**Exercises to complete:**
A – From the math practice quiz, list every slope value offered in the answer choices about a proportional relationship.
B – Transcribe the stretch of the math practice quiz from "Rationale: A graph" through "worked in March?".
C – Pick up the math practice quiz where it stops and continue it.

**Page excerpt:**
Nursing Elites

1. Which of the following expressions represents the sum of three times a number and eight times a different number?

• A. 3x + 8y
• B. 8x + 3x
• C. 3x - 8y
• D. 8x - 3y

Correct answer: A

Rationale: The correct expression for the sum of three times a number and eight times a different number is given by 3x + 8y. This represents adding three times the variable x (3x) to eight times the variable y (8y). Choice B (8x + 3x) is incorrect as it represents adding eight times x to three times x, which is redundant. Choice C (3x - 8y) is incorrect because it represents subtracting eight times y from three times x, not their sum. Choice D (8x - 3y) is also incorrect as it represents subtracting three times y from eight times x, not their sum.

2. What is the perimeter of a square with a side length of 6 cm?

• A. 24 cm
• B. 12 cm
• C. 18 cm
• D. 36 cm

Correct answer: A

Rationale: The perimeter of a square is calculated by multiplying the side length by 4 since all sides are equal. In this case, the side length is 6 cm, so the perimeter is 4 * 6 = 24 cm. Therefore, choice A, 24 cm, is the correct answer. Choices B, C, and D are incorrect because they do not reflect the correct calculation for the perimeter of a square.

3. Which of the following describes a graph that represents a proportional relationship?

• A. The graph has a slope of 2,500 and a y-intercept of 250
• B. The graph has a slope of 1,500 and a y-intercept of -150
• C. The graph has a slope of 2,000 and a y-intercept of 0
• D. The graph has a slope of -1,800 and a y-intercept of -100

Correct answer: C

Rationale: A graph that has a y-intercept of 0 indicates a proportional relationship because the starting value is 0, and no amount is added to or subtracted from the term containing the slope. In this case, choice C is correct as it has a y-intercept of 0, which aligns with the characteristics of a proportional relationship. Choices A, B, and D have non-zero y-intercepts, indicating a starting value other than 0, which does not represent a proportional relationship.

4. During January, Dr. Lewis worked 20 shifts. During February, she worked three times as many shifts as she did during January. During March, she worked half the number of shifts she worked during February. Which equation below describes the number of shifts Dr. Lewis worked in March?

**Record extracts:**
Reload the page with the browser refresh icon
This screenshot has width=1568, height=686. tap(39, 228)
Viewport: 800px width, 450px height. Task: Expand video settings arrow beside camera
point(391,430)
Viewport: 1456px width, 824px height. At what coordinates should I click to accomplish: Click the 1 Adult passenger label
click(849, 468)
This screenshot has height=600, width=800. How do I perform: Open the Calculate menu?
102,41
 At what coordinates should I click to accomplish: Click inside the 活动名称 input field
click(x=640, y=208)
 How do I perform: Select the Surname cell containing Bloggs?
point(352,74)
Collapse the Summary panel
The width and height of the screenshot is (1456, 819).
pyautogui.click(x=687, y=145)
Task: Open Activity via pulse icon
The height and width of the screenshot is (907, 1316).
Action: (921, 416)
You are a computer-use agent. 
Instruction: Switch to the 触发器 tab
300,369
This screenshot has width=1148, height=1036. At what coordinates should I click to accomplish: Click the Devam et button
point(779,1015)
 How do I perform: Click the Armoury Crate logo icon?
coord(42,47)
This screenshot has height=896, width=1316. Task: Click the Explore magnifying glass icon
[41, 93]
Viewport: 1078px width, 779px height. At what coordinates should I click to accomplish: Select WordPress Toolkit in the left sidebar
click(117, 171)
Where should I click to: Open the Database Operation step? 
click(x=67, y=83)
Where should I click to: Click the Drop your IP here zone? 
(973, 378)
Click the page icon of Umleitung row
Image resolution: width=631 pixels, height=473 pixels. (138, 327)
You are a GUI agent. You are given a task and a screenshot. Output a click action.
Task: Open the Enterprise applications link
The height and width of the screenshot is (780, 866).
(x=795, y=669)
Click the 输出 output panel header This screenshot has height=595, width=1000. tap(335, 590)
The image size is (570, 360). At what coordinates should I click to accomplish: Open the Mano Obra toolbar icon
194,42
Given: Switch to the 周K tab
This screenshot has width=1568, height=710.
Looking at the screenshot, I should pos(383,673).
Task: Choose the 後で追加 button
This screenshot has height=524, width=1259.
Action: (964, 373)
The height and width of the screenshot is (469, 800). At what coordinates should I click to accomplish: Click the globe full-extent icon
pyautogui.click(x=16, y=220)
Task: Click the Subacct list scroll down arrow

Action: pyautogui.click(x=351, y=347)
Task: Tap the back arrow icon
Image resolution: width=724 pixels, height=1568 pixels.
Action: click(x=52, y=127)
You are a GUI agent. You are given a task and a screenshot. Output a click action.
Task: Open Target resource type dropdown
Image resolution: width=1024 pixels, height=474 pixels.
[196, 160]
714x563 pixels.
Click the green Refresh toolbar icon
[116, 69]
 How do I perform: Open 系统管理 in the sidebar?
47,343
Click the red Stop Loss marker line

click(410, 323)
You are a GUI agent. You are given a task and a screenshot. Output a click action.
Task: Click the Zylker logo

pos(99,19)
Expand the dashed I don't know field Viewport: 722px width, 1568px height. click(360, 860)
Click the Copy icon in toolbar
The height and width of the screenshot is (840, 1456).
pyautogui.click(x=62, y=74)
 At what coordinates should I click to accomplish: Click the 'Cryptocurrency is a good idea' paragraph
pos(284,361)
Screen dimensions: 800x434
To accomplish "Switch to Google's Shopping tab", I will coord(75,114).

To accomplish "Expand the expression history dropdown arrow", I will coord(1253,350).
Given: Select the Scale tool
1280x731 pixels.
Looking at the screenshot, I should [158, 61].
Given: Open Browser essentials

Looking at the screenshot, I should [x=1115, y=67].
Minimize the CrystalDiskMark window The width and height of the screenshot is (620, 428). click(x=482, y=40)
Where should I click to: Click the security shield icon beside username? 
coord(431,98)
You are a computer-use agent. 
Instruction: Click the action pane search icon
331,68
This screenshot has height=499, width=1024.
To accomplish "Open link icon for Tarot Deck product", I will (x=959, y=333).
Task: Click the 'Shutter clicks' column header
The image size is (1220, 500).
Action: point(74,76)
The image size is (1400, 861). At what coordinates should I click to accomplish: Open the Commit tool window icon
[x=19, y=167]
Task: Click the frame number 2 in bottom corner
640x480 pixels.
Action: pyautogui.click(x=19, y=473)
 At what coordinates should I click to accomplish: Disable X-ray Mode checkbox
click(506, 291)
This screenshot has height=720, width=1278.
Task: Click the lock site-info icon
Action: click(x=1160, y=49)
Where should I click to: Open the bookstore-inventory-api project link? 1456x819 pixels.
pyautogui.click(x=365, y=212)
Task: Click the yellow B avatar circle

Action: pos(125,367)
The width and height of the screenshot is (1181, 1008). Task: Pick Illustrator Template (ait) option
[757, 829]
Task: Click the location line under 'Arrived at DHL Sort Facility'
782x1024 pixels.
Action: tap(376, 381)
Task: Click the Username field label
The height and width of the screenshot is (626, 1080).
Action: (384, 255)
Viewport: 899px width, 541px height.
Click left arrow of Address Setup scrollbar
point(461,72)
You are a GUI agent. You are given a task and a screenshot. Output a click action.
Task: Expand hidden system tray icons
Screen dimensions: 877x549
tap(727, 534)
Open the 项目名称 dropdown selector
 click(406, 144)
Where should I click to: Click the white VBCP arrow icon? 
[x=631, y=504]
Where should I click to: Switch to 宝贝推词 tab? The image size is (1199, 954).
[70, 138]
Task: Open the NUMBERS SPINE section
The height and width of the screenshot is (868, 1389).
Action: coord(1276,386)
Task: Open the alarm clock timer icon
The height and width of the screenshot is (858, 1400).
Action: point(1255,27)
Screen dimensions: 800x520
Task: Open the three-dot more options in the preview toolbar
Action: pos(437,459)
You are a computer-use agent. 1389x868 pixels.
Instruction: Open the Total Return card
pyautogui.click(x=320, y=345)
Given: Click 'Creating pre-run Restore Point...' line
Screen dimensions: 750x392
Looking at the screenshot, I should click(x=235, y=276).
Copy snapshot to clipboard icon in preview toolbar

**Answers for the exercise:**
A – 2,500; 1,500; 2,000; -1,800

B –
Rationale: A graph that has a y-intercept of 0 indicates a proportional relationship because the starting value is 0, and no amount is added to or subtracted from the term containing the slope. In this case, choice C is correct as it has a y-intercept of 0, which aligns with the characteristics of a proportional relationship. Choices A, B, and D have non-zero y-intercepts, indicating a starting value other than 0, which does not represent a proportional relationship.

4. During January, Dr. Lewis worked 20 shifts. During February, she worked three times as many shifts as she did during January. During March, she worked half the number of shifts she worked during February. Which equation below describes the number of shifts Dr. Lewis worked in March?

C –
• A. shifts = 20 + 3 + 1/2
• B. shifts = (20)(3)(1/2)
• C. shifts = (20)(3) + 1/2
• D. shifts = 20 + (3)(1/2)

Correct answer: B

Rationale: During January, Dr. Lewis worked 20 shifts. Shifts for January = 20. During February, she worked three times as many shifts as she did during January. Shifts for February = (20)(3) = 60. During March, she worked half the number of shifts she worked in February. Shifts for March = (60)(1/2) = 30. Therefore, the correct equation to describe the number of shifts Dr. Lewis worked in March is 'shifts = (20)(3)(1/2)', representing the calculation based on the given scenario. Choices A, C, and D do not accurately represent the correct mathematical relationship between the shifts worked in the different months, making them incorrect.

5. A dry cleaner charges $3 per shirt, $6 per pair of pants, and an extra $5 per item for mending. Annie drops off 5 shirts and 4 pairs of pants, 2 of which need mending. Assuming the cleaner charges an 8% sales tax, what will be the amount of Annie’s total bill?

• A. $45.08
• B. $49.00
• C. $52.92
• D. $88.20

Correct answer: C

Rationale: To determine the total cost before tax, calculate: 5 shirts × $3/shirt + 4 pants × $6/pair of pants + 2 items mended × $5/item mended = $49. Now, multiply this amount by 1.08 to include the 8% sales tax: $49 × 1.08 = $52.92. Therefore, Annie's total bill will be $52.92. Choice A, $45.08, is incorrect as it does not include the correct calculation for the total bill. Choice B, $49.00, is wrong because it is the total cost before tax and does not consider the added sales tax. Choice D, $88.20, is incorrect as it does not accurately calculate the total bill including the sales tax.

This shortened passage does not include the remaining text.